Во время десерта он (Сталин. — Н.С.) поднял бокал и произнёс тост в честь заключаемого нами договора. «Речь идёт, — воскликнул он, — о настоящем альянсе, а не таком, как с Лавалем!»[544] Мы долго беседовали вдвоём. На мои поздравления по поводу успехов русской армии, войска которой под командованием Толбухина только что продвинулись в глубь территории Венгрии, он возразил: «Это всего лишь несколько городов! Нам нужны Берлин и Вена». Временами он, казалось, расслаблялся, даже шутил. «Должно быть, трудно, — говорил он, — управлять такой страной, как Франция, где весь народ такой беспокойный!» — «Да, — отвечал я. — И чтобы это делать, я не могу брать пример с вас, ведь вы неподражаемы»[545].
Во время этой встречи Сталин продемонстрировал и своё чувство юмора. Французское правительство разрешило вернуться в Париж главе компартии Франции Морису Торезу[546].

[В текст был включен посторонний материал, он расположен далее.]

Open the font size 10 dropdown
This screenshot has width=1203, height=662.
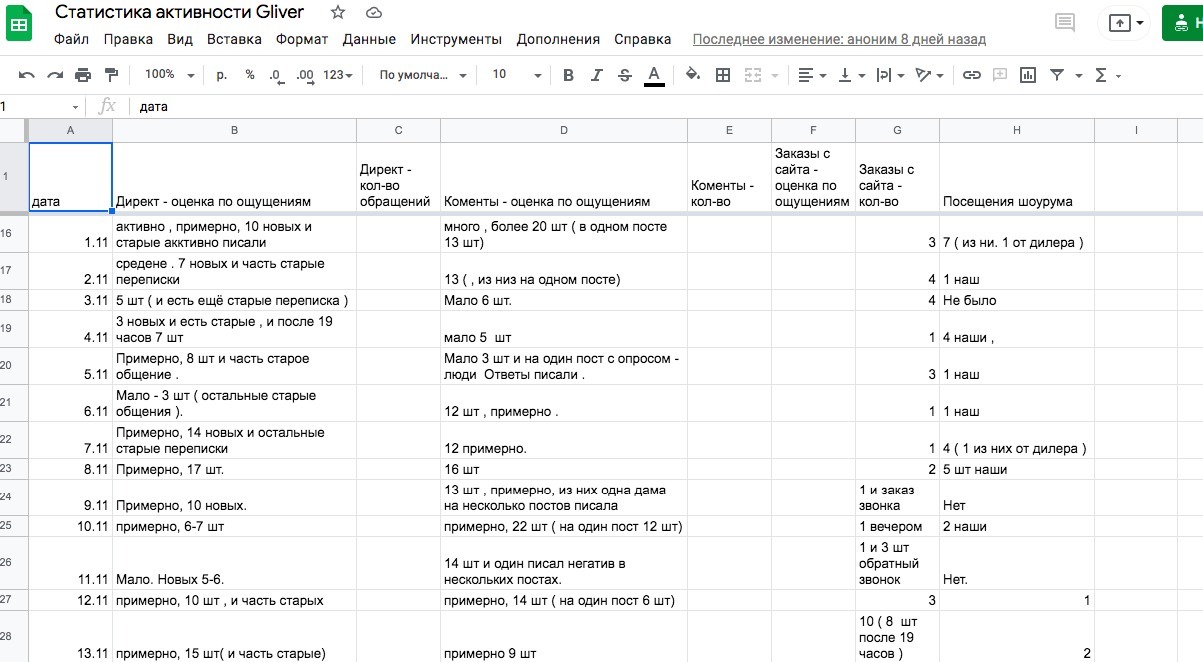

Взяв слово в свою очередь, маршал Сталин разгорячился. По его речи, громовой, жалящей, красноречивой, чувствовалось, что «польский вопрос» был центральным в его политике и что он принимал его близко к сердцу. Он заявил, что Россия «резко изменила своё отношение» к Польше, которая веками была её врагом и в которой отныне она хотела видеть друга. Но для этого необходимо было выполнить некоторые условия. «Польша, — сказал он, — всегда служила немцам коридором для нападений на Россию. Этот коридор нужно перекрыть, и перекрыть его должна сама Польша». Для достижения этих целей перемещение границ на реки Одер и Найзе могло стать решающим, с этого момента польское государство становилось сильным и «демократическим». Поскольку, как заявил маршал, «государство не может быть сильным, не будучи демократическим»[548].